- EXERCISE DESCRIPTION
Would you reproduce the whole listing below without altering a single word?

- RECORDS PROVIDED
[Start of Attachment]
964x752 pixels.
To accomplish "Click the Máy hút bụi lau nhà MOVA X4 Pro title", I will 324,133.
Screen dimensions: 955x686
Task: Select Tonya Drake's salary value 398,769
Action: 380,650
[End of Attachment]
- TASK RESULT
964x752 pixels.
To accomplish "Click the Máy hút bụi lau nhà MOVA X4 Pro title", I will 324,133.
Screen dimensions: 955x686
Task: Select Tonya Drake's salary value 398,769
Action: 380,650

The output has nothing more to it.